> **INFORMATION SUPPLIED**:

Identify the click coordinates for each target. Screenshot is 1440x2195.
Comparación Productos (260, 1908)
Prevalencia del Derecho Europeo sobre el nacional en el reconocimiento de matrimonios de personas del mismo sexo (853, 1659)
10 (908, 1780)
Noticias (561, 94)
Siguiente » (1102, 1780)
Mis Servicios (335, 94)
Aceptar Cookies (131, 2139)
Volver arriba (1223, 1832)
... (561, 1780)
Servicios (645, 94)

> **WHAT YOU WILL DO**: Could you copy the material from its first line through the line containing "Volver arriba (1223, 1832)", including both of those lines, and reproduce each one without any change?

> **WRITTEN SOLUTION**:
Identify the click coordinates for each target. Screenshot is 1440x2195.
Comparación Productos (260, 1908)
Prevalencia del Derecho Europeo sobre el nacional en el reconocimiento de matrimonios de personas del mismo sexo (853, 1659)
10 (908, 1780)
Noticias (561, 94)
Siguiente » (1102, 1780)
Mis Servicios (335, 94)
Aceptar Cookies (131, 2139)
Volver arriba (1223, 1832)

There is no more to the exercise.